Editor's note: Theis is the first article in this series which highlights several emerging business uses and implementation approaches for data quality technology. The second article, Discovering Data Quality, provides recommendations for extending a point solution into an enterprise-wide data quality platform. The third part, Winning Hearts and Minds (and Money) with Data Quality, examines the practice of data quality - the tangible activities required to increase data usability, improve effectiveness of business decision-making and build confidence among information consumers about data completeness and accuracy.

The data quality market has seen a dramatic level of consolidation recently - yet another clear indication that the quality of data is finally being recognized as a mainstream component of good IT management. For the most part, companies have learned about the cost of poor data quality the hard way, through failure after failure of major IT projects and through cost overruns and schedules gone completely out of whack. Some forward-looking companies are now using data quality for wider purposes and as a distributed service for many systems, applications and business processes across the enterprise.
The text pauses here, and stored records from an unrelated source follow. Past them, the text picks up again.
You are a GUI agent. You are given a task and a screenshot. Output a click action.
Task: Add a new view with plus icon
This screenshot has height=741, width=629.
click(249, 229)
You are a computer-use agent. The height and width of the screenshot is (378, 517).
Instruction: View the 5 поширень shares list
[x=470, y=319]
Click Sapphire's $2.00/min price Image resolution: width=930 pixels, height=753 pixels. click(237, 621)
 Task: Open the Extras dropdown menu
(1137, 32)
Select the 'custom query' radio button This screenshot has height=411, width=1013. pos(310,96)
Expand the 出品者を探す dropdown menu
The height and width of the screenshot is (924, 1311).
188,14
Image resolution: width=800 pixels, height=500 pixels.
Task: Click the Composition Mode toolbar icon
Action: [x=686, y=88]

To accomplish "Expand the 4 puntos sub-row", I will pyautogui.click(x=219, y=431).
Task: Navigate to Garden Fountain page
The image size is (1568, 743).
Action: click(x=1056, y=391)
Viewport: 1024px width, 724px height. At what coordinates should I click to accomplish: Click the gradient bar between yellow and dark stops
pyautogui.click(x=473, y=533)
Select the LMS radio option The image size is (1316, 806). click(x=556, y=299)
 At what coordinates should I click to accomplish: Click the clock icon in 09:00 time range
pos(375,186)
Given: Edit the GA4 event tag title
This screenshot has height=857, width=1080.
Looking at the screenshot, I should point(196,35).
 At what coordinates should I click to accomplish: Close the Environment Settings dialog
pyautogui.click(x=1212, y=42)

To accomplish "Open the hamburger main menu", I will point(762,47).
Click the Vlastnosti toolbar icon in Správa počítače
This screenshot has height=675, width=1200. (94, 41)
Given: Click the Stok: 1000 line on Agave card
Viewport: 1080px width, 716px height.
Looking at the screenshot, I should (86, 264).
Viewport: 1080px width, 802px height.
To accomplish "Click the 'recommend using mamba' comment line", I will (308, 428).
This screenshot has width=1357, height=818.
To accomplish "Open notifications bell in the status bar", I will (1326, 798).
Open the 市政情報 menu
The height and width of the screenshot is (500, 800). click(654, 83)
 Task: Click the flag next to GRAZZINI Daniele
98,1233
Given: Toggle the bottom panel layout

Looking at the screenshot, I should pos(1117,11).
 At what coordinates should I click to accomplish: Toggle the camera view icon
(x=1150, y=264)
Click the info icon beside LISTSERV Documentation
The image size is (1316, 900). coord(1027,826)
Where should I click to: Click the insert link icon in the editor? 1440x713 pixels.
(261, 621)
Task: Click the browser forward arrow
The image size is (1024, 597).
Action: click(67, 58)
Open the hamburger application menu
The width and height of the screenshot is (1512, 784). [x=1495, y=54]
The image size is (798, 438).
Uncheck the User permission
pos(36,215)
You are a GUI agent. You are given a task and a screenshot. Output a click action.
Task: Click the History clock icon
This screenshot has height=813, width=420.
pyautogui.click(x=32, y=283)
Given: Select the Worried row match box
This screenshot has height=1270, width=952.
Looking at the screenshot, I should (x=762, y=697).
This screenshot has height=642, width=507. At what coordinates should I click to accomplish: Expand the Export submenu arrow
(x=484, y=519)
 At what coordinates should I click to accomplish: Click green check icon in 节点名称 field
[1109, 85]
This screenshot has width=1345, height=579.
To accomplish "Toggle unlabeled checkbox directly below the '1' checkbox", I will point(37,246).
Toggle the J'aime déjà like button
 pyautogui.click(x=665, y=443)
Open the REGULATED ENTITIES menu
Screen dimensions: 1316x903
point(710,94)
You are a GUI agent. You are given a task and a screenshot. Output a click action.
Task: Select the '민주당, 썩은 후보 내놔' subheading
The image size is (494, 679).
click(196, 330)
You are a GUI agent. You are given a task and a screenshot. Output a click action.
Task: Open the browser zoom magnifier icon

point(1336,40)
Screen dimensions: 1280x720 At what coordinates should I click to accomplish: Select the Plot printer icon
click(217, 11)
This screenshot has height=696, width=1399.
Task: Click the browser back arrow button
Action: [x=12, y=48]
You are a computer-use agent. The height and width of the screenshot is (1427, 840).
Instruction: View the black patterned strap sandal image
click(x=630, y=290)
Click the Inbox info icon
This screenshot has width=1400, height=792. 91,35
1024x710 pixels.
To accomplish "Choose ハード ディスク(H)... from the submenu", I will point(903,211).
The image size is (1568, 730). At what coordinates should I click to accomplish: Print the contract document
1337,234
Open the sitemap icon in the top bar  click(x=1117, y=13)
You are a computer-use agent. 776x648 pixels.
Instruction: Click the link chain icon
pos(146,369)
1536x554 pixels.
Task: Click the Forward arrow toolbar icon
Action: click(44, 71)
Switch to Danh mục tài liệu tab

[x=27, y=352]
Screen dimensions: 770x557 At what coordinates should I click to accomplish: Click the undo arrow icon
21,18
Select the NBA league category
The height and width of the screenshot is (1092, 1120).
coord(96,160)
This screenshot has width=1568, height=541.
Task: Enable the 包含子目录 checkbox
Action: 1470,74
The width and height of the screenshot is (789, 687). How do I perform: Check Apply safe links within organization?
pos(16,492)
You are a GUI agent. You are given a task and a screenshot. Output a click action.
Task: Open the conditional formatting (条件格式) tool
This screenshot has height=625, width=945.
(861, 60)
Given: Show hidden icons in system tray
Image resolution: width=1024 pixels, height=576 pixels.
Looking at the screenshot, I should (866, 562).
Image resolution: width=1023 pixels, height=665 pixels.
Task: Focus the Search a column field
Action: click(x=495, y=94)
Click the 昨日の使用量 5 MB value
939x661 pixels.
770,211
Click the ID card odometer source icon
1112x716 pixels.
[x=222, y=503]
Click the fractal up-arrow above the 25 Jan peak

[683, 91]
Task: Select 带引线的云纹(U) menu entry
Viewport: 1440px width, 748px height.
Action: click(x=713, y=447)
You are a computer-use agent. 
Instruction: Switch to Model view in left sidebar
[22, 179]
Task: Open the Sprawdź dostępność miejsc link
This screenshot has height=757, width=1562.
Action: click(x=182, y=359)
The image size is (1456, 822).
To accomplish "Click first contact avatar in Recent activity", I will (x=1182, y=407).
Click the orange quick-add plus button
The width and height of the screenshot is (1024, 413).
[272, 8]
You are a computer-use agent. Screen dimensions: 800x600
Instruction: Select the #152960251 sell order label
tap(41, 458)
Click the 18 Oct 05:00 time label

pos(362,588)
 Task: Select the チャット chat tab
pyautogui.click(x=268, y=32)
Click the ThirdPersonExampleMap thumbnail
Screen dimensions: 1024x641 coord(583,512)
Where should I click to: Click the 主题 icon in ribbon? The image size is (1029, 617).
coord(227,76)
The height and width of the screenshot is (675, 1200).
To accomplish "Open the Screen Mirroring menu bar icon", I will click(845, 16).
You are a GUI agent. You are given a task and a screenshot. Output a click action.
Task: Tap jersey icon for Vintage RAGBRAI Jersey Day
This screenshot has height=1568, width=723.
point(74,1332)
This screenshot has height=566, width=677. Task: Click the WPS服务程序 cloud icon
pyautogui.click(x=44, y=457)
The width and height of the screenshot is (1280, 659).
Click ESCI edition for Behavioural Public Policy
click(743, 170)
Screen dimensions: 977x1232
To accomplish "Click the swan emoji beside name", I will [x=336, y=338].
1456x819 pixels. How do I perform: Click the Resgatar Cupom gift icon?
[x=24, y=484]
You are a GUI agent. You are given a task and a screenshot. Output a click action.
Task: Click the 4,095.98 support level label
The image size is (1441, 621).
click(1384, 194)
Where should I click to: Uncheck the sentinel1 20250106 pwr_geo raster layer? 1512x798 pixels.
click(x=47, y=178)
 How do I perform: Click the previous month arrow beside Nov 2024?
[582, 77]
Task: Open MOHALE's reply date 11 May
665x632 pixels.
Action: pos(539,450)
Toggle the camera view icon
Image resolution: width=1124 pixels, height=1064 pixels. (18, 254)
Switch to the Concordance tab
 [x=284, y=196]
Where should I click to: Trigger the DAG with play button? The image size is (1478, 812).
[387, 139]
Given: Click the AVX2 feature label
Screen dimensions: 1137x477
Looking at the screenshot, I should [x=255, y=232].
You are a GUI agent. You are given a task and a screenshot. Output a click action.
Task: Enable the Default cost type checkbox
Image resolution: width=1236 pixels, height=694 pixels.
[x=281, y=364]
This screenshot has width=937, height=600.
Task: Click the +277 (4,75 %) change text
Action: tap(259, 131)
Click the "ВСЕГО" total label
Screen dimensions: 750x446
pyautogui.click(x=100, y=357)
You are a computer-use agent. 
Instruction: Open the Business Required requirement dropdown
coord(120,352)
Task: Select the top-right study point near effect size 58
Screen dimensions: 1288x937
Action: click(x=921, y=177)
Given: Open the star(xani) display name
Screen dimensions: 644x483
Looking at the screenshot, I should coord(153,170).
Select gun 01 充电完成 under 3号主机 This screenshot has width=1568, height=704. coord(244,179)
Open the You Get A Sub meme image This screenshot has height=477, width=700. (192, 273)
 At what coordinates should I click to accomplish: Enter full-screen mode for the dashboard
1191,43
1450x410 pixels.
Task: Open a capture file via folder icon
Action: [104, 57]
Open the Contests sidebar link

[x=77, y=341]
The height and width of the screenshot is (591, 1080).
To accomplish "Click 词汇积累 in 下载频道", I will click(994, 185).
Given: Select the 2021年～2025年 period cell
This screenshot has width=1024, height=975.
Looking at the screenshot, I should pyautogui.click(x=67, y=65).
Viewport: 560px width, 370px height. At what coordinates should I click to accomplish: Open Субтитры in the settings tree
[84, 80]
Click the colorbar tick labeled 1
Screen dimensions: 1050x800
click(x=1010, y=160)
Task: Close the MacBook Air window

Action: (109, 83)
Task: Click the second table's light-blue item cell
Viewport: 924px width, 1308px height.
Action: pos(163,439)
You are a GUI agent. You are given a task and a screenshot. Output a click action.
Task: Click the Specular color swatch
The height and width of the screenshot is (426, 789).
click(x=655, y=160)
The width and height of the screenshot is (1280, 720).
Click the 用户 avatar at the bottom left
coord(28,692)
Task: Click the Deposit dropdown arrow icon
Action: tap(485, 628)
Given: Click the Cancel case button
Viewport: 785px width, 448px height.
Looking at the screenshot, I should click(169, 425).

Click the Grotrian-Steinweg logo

Early Adopters Pave the Way

Early adopters in large enterprises have now practiced data quality for several years. As usual with early adopters, these companies are finding competitive advantage by staying ahead of the technological pack. What is most interesting about their implementations, however, is not the higher quality data they are able to give their users access to, but the maturity of data quality practices they have strung together from their early implementations.

One typical example is a company who initially wanted to standardize, deduplicate and consolidate customer data for one of its three divisions. They intended to integrate it into e-commerce processes and a data warehouse. Once this was accomplished, they began to extend the data quality processes outward to:

  • Implement data quality for customer data in the other two divisions,
  • Synchronize customer data between divisions,
  • Build nightly feeds for reporting system,
  • Deliver updated data feeds and duplicate alerts to sales,
  • Provide marketing with nightly feeds for analytics,
  • Enrich data for new records,
  • Provide new leads through data sharing across divisions, and
  • Automate enterprise-wide reporting.

The company was able to build out the original project for customer data in one system to extend data quality practices to multiple systems and functions.
This pattern of best practices is essentially an adaptive one: it is one where business priorities are dictating how and when data quality technology gets used, a process where semantics is just as important - if not more important - than syntax and where the only certainty about data and technology requirements is that they will change. No longer a "fix it and forget it" process applied to mailing lists, data quality has become a practice where the solutions are applied in many different ways in order to build a cohesive and strong foundation. The result is more high-quality data for multiple business purposes.

Where to Start?

Faced with mountains of dirty data, disparate systems, tight budgets and long lists of business requests, companies often do not know where to start improving the quality of their data. This is why in the past many companies sought a data quality solution only when they faced failure in a large IT project due to poor data quality. Today, tools for data profiling and data discovery are available to avert those risks, and companies are using them to more precisely scope out large data projects. For this reason it may not especially matter which data you start with. What does matter is when you start thinking about data quality. It pays to plan ahead - and not just for today's data and technology requirements, but also for what users will need down the road.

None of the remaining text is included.